Supplied data:

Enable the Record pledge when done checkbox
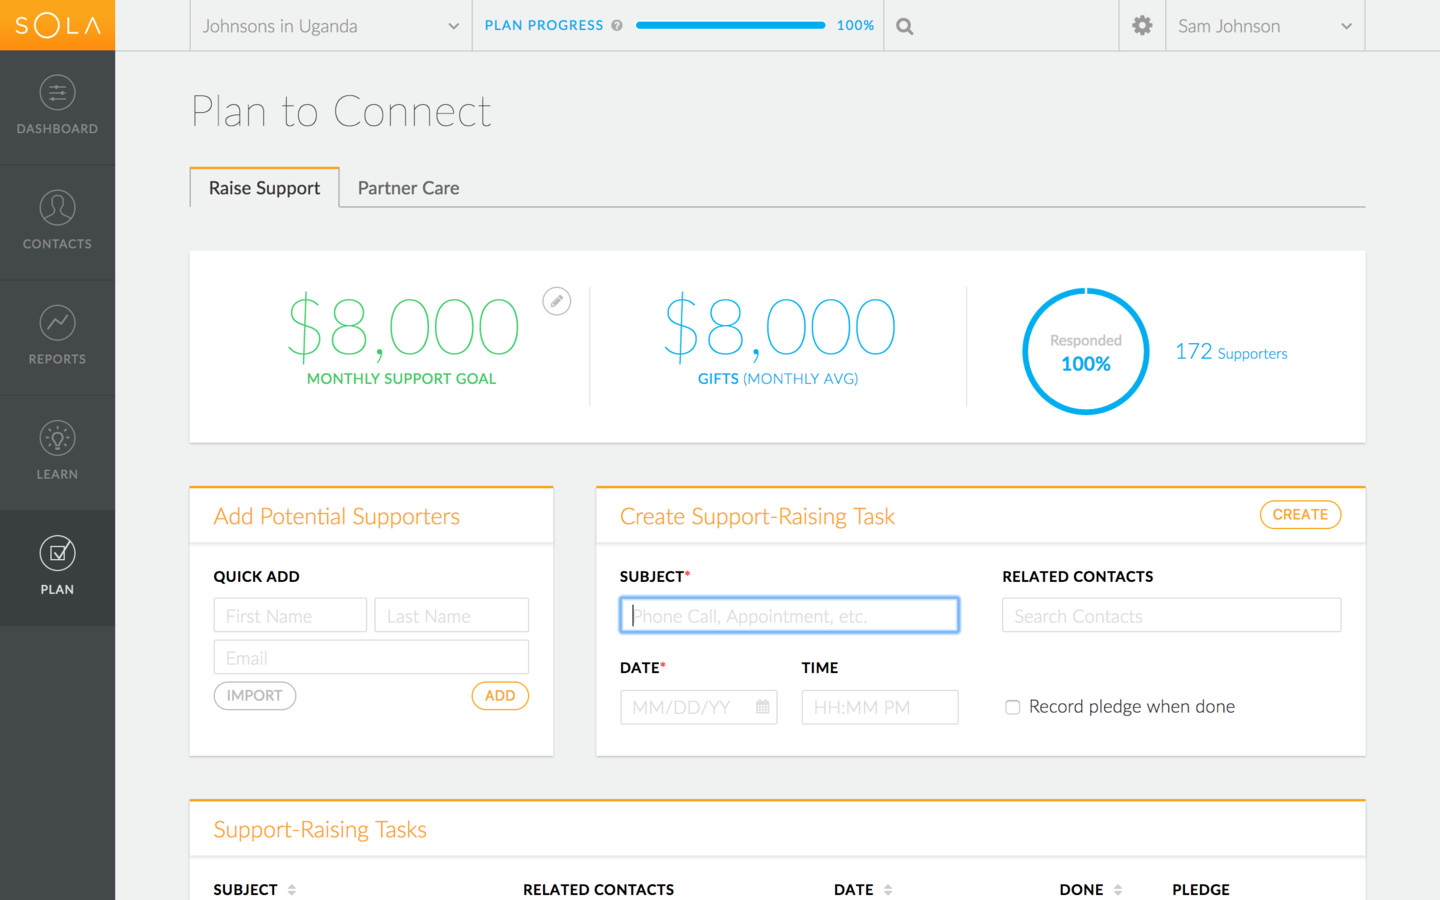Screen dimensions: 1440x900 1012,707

==

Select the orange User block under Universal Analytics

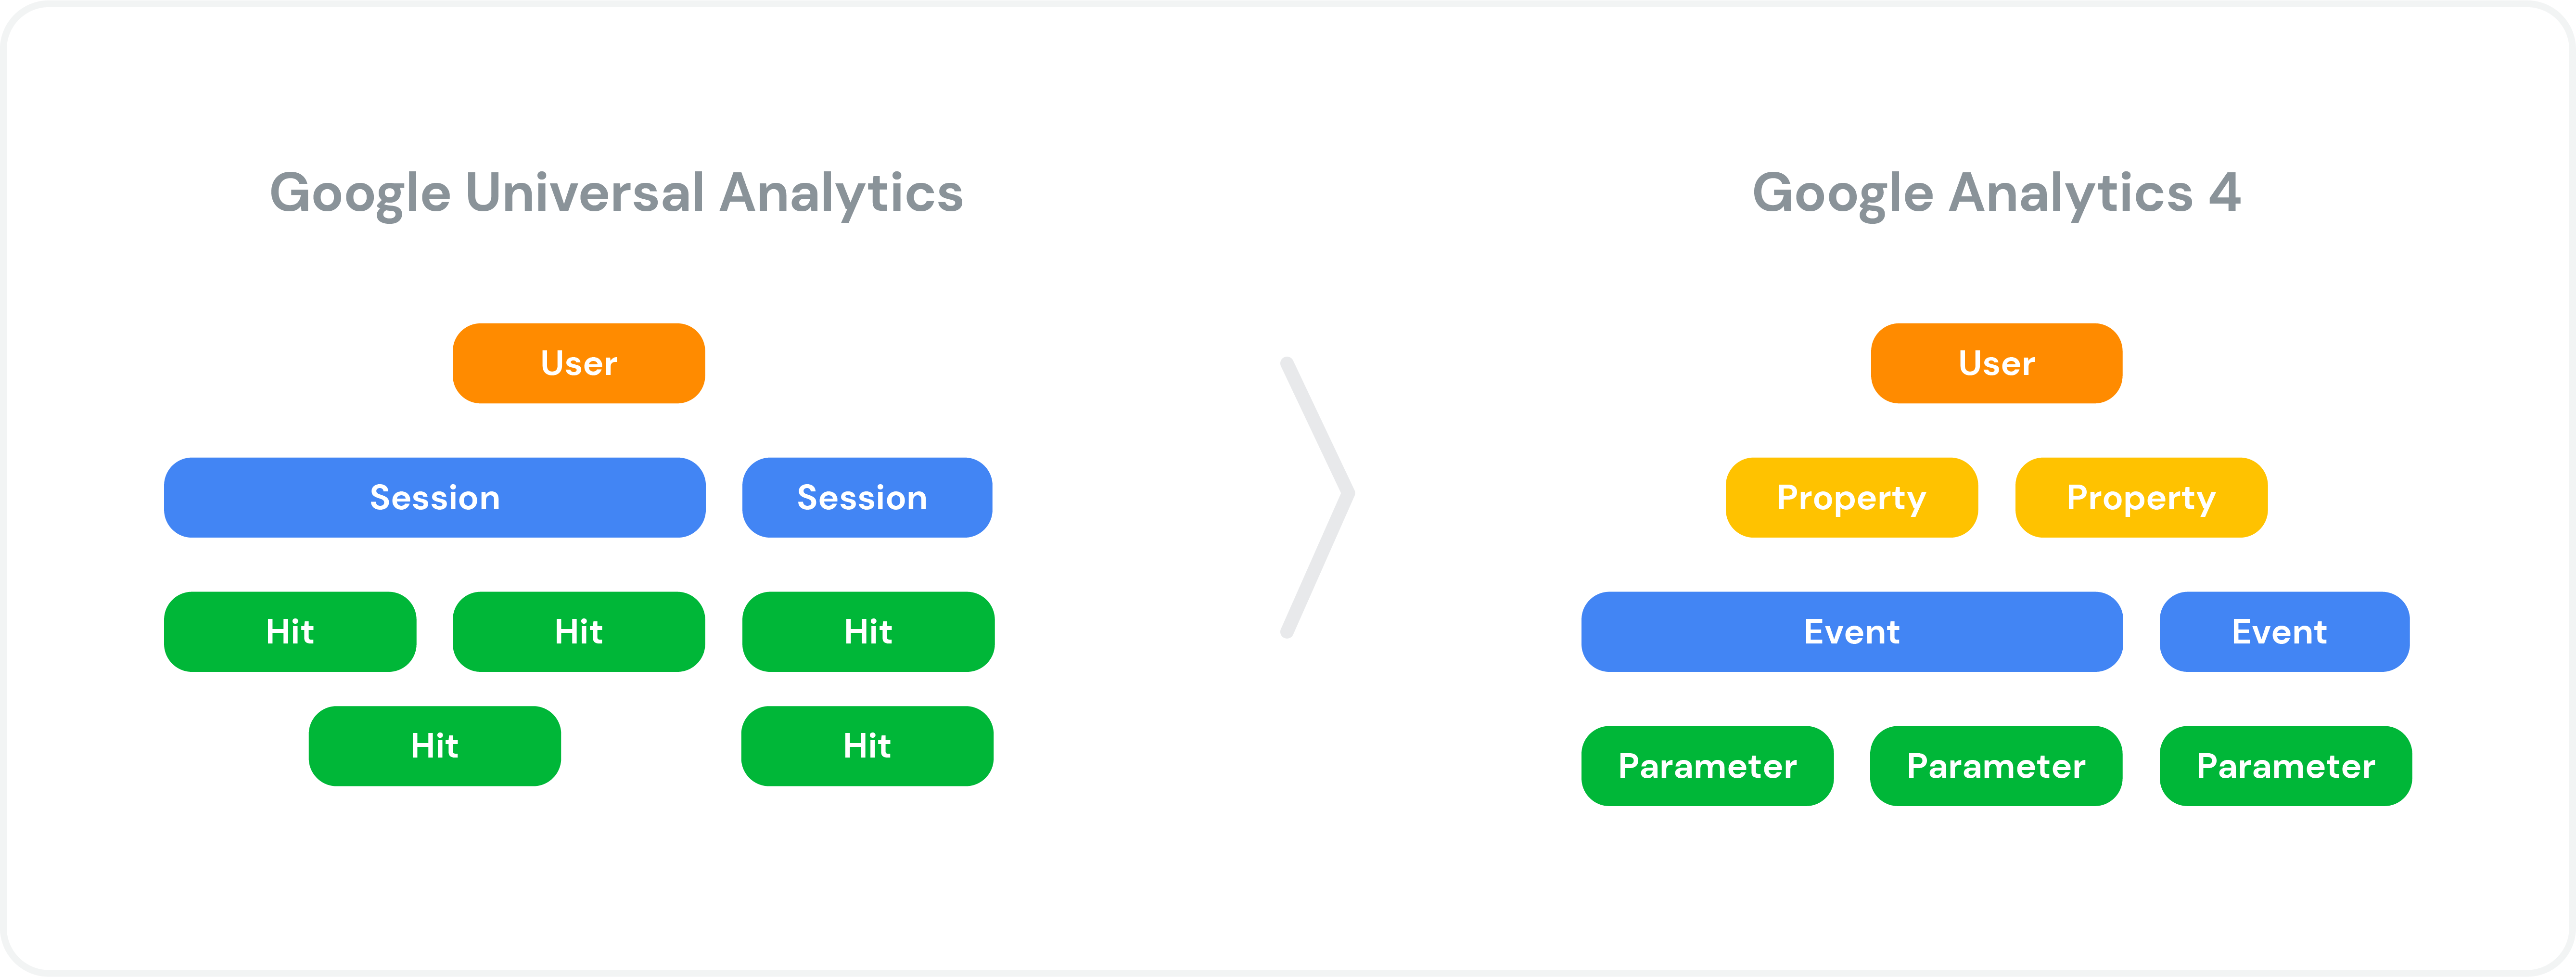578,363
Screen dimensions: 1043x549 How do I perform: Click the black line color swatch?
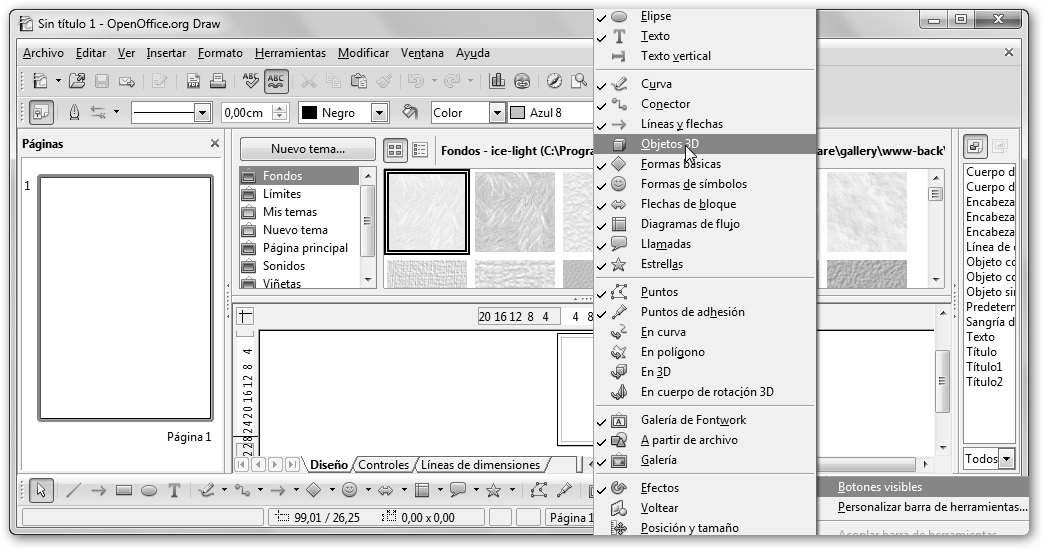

Directions: Find where the line with "Select the orange" sits in the material above and where the line with "Screen dimensions: 1043x549" sits. Set down exactly the lines from the first to the second, both included and nothing else, without pictures.

Solution:
Select the orange User block under Universal Analytics

578,363
Screen dimensions: 1043x549 How do I perform: Click the black line color swatch?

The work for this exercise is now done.